Lever-based Non-strain Mass Measurement Sensing System

Overview

This project was completed for the Sensing and Measurement lab course (SDM273). The goal was to design a mass measurement system for objects in the 75–750 g range with error within ±5 g, without using any strain-gauge sensors. The solution used a lever-balance principle, driven by a stepper motor, with a GY-25 gyroscope detecting the tilt angle of the lever arm.

Results

  • Measurement accuracy: Relative error consistently within ±1% across the 75–750 g test range.
  • Linear calibration: Fitted a first-order relationship between stepper motor position and mass: d = −1.4194m + 1193.7, validated through least-squares regression on calibration data.
  • Notable features:
    • Voice broadcast of measurement results.
    • No additional distance sensor needed — displacement computed from stepper motor step count.
    • Extreme pin-resource utilization via combined hard and soft UART.

System Design

Hardware:

  • Core structure: Roller-screw linear module acting as a lever arm, pivoting on flange-bearing supports to minimize friction.
  • Counterweight: Two 500 g weights on a slider; the stepper motor drives the slider along the lever to balance the unknown mass.
  • Sensing: GY-25 module (MPU6050-based) attached to the lever to read real-time pitch angle and determine which side is heavier.
  • Controller: Arduino UNO; stepper motor driver board (HPD970).

Software:

  • Balance detection: The system drives the slider in the direction that reduces tilt angle; balance is detected when the pitch sign reverses on consecutive readings (zero-crossing logic).
  • Friction compensation: Due to bearing friction, the equilibrium position differs depending on approach direction.

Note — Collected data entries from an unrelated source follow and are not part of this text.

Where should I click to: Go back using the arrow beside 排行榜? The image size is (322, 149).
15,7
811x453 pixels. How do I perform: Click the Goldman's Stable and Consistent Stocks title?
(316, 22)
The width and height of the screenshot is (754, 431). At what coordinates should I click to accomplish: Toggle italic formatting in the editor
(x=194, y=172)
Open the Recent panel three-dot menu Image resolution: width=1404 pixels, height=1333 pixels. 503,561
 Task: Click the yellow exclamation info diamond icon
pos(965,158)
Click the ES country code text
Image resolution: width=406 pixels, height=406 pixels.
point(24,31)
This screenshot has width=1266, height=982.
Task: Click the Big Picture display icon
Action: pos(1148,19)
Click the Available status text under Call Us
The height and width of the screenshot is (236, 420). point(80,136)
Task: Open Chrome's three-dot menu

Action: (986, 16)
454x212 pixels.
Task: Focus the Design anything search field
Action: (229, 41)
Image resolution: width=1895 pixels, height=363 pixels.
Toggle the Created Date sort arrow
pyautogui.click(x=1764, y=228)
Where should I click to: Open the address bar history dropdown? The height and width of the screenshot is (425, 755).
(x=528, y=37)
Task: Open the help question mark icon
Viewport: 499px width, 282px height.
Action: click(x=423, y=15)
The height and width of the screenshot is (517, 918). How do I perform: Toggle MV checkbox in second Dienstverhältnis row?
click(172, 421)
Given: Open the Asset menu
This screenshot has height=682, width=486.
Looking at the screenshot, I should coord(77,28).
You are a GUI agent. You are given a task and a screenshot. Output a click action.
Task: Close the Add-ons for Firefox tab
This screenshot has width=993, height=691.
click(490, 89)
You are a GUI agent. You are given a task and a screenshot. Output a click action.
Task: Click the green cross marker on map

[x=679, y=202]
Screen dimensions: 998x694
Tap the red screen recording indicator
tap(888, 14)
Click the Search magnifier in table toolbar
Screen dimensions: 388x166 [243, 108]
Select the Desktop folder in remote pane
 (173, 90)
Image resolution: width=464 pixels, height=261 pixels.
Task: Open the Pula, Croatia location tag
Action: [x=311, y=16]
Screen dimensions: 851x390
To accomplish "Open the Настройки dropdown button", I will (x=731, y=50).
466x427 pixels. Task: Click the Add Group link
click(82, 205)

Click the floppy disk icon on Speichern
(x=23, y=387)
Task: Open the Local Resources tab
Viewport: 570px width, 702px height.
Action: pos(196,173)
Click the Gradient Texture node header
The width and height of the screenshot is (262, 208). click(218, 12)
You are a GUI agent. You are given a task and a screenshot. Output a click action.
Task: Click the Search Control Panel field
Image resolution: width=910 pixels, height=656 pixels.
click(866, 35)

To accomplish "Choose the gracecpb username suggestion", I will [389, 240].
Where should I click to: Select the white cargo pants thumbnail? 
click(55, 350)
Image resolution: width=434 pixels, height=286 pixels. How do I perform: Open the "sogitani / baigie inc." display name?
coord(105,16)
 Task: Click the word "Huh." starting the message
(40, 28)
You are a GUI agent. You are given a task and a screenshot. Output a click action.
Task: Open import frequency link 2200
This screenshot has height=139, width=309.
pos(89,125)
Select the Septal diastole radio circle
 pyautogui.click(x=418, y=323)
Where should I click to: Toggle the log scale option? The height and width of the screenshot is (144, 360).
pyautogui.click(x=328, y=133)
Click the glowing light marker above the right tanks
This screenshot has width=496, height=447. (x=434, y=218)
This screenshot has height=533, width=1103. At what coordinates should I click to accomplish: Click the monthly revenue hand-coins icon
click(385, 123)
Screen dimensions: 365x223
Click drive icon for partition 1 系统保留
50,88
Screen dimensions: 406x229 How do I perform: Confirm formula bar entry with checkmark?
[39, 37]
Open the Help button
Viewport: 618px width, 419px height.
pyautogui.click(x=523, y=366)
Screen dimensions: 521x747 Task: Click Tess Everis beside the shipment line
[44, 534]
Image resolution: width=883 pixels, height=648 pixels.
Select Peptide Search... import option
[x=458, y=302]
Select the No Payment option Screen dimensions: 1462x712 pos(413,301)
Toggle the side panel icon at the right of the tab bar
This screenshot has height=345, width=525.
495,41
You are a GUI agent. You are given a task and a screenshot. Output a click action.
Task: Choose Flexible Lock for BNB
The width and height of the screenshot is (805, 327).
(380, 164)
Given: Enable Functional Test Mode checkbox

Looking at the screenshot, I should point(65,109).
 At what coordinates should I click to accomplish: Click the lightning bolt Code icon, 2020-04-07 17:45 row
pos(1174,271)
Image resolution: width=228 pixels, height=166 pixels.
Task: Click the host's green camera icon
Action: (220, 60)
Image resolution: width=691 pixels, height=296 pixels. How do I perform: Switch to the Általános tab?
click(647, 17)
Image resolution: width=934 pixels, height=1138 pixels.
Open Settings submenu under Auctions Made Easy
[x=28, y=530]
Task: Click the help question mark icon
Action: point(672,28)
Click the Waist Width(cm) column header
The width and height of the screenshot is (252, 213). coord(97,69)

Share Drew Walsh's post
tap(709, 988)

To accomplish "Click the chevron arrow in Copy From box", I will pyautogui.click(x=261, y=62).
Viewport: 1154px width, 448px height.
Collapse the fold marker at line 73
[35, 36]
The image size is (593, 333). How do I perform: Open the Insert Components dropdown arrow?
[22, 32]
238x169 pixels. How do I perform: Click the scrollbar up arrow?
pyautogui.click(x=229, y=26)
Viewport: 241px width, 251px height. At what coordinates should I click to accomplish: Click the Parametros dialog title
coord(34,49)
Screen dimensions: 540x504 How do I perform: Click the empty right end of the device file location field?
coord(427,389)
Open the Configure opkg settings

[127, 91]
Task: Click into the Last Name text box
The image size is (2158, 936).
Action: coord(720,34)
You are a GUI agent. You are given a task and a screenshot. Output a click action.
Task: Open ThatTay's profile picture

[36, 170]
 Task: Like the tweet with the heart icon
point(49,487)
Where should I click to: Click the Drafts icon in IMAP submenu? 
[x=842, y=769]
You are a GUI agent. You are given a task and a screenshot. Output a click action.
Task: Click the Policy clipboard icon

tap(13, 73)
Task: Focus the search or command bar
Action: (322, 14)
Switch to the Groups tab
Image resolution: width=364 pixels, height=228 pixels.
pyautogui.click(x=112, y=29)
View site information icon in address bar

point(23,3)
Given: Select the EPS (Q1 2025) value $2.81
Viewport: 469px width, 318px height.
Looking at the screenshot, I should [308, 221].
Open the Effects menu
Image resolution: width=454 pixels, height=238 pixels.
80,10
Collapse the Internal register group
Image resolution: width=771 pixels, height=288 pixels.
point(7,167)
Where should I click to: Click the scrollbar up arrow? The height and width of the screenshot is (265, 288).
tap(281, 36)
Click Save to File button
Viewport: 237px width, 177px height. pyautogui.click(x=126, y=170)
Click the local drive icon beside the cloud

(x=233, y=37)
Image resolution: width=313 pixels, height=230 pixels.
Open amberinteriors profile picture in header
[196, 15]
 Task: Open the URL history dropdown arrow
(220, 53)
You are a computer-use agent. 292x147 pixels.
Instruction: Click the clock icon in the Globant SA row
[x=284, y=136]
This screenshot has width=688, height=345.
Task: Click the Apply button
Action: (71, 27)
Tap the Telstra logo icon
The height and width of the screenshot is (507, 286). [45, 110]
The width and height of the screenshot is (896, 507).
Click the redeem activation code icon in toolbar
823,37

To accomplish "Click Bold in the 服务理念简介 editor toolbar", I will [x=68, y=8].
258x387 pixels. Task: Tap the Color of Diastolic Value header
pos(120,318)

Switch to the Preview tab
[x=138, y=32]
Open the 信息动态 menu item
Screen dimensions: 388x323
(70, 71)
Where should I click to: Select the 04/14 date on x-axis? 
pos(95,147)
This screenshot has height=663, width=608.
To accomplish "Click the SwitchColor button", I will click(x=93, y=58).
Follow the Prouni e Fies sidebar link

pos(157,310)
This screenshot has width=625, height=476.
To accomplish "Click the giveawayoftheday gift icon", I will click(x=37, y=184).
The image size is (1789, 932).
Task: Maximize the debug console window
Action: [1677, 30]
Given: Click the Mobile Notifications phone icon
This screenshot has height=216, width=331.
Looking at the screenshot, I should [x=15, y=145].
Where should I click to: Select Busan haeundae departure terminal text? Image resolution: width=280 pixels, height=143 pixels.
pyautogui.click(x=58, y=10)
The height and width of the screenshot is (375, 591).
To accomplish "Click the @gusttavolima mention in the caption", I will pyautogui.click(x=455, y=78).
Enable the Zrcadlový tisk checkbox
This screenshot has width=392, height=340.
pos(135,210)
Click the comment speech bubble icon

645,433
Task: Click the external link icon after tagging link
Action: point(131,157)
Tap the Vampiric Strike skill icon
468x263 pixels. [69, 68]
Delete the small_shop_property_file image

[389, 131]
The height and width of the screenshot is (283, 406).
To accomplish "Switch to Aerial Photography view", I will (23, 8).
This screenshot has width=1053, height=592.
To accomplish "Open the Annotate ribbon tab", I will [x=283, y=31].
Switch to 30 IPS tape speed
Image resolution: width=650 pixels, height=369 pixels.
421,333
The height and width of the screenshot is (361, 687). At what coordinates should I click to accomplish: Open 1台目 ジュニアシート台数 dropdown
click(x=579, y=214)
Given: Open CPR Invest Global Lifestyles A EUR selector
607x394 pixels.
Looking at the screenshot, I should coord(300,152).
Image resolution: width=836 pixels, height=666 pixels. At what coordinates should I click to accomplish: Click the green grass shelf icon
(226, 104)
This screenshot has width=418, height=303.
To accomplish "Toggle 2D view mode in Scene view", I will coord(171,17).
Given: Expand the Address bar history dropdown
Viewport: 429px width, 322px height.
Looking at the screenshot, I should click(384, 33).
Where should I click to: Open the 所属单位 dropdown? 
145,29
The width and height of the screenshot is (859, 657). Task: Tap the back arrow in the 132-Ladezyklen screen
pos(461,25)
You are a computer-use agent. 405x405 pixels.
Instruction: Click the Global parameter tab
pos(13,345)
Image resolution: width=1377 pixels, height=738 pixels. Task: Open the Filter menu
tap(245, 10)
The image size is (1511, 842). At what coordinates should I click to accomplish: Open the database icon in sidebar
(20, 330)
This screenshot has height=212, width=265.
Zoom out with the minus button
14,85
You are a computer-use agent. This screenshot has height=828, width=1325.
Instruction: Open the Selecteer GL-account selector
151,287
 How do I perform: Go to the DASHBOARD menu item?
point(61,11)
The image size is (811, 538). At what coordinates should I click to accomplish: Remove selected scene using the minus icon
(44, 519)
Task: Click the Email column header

The final position estimate averages two convergence positions: d = (d₁ + d₂) / 2.
  • Kalman filter: Applied to MPU6050 angular data to suppress noise and drift; the raw sensor exhibited >2% fluctuation even at rest.
  • Serial communication: Combined hardware UART and software serial (SoftwareSerial) to manage the GY-25 module, voice broadcast module, and PC debug output simultaneously within Arduino UNO’s limited pin set.

Challenges

  1. MPU6050 noise and zero-drift: Raw gyroscope data was highly noisy; addressed with Kalman filtering and GY-25’s onboard attitude fusion.
  2. Friction asymmetry: The approaching-from-above vs. approaching-from-below slider positions differed due to pulley friction, causing measurement bias. Averaging the two crossing positions significantly reduced this error.
  3. Limited Arduino UNO pins: Needed simultaneous UART communication with GY-25 (115200 baud), the voice module, and the PC. Solved by remapping hardware/software serial ports and enabling additional UART channels.
  4. Small calibration dataset: Only a limited number of reference masses were available, risking underfitting/overfitting of the linear model; addressed by careful selection of calibration points across the full range.

Reflection and Insights

This project demonstrated that non-electrical sensing principles — in this case, mechanical leverage — can achieve high-precision measurements when combined with careful signal processing and systematic calibration. The Kalman filter was essential to making the gyroscope data useful in practice, and the friction-averaging technique was a simple but highly effective engineering heuristic. The resource constraints of the Arduino UNO also provided practical experience with low-level embedded systems optimization.

Team and Role

  • Team: Two-person team sharing hardware construction and software development.
  • My Role: Primarily responsible for the control algorithm, Kalman filter implementation, and serial communication configuration.